VETS AT WWII MEMORIAL
Dozens of veterans who fought on D-Day were present at the World War II Memorial ceremony in Washington. Navy veteran Frank Shea, 88, of Clifton, New Jersey, was a radio operator with a Navy ship on D-Day. His job was to relay the situation on the beach back to headquarters. He said he felt proud on Friday to be recognized for his service. "When I got out of the Navy, I had to hitchhike home, with a seabag on my shoulder. That's the kind of celebration they were giving," Shea said. "This is very nice. It's very ornamental, and I appreciate it."
PARACHUTE JUMP AT FORT BRAGG
Fort Bragg is marking the anniversary with a parachute jump involving more than 300 paratroopers in the skies over North Carolina. Paratroopers from Fort Bragg's 82nd Airborne Division were among the first soldiers to fight in Normandy. The Fort Bragg soldiers are receiving history presentation about the D-Day operation and watch a video before donning their parachutes and jumping onto the post's Normandy Drop Zone.
AMPHIBIOUS ASSAULT DEMONSTRATION AT WORLD WAR II TRAINING BASE
The Navy had an amphibious assault demonstration at one of the bases that was used to help train the assault boat coxswains and others who went ashore on D-Day. Hundreds of sailors and Marines attended the beachside ceremony at Little Creek-Fort Story in Virginia. About a dozen military craft participated in a demonstration of what it looks like for the military to storm a beach in the modern era.

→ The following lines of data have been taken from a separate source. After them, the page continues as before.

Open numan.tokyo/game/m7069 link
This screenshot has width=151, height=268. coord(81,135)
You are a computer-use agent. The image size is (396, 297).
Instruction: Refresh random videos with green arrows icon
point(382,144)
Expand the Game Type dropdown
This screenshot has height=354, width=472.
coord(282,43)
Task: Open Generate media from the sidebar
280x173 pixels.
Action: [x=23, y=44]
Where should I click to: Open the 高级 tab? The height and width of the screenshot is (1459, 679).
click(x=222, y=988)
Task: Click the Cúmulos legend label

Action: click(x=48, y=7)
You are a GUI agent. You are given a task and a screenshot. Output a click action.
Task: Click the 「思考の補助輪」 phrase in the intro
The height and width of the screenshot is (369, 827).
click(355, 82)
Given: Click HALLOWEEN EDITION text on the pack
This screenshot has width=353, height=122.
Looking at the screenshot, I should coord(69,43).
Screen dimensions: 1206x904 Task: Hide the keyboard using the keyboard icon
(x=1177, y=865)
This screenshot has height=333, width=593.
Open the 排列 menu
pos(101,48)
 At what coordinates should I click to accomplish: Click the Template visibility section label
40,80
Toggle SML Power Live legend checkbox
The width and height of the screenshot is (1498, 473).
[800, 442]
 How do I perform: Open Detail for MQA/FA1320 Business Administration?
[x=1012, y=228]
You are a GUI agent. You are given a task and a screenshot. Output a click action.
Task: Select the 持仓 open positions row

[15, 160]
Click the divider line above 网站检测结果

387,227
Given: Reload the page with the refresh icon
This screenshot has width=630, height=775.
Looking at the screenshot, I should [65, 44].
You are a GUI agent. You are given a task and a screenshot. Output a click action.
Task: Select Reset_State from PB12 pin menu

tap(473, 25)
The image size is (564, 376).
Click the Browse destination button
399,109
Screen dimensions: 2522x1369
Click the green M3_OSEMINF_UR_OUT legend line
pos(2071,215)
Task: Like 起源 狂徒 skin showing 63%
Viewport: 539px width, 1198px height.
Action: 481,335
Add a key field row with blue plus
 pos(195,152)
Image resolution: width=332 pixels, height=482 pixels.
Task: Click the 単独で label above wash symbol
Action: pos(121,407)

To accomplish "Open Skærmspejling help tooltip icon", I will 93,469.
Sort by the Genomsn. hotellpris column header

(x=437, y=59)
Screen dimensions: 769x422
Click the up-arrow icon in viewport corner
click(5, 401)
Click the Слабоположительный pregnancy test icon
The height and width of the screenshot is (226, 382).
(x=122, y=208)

HISTORIC WARSHIP SALUTES ANNIVERSARY
The nation's oldest commissioned warship and the Massachusetts National Guard teamed up to salute the anniversary. The USS Constitution, whose service dates back to 1797, left its berth in Charlestown Navy Yard and sailed to Castle Island to fire a cannon salute to the historic Fort Independence fortification on Boston Harbor. The National Guard's 1st Battalion, 101st Field Artillery Regiment fired its ceremonial cannons in return. The custom dates to 1797, when the new USS Constitution saluted the fort, which had transferred that year from the state to U.S. government service.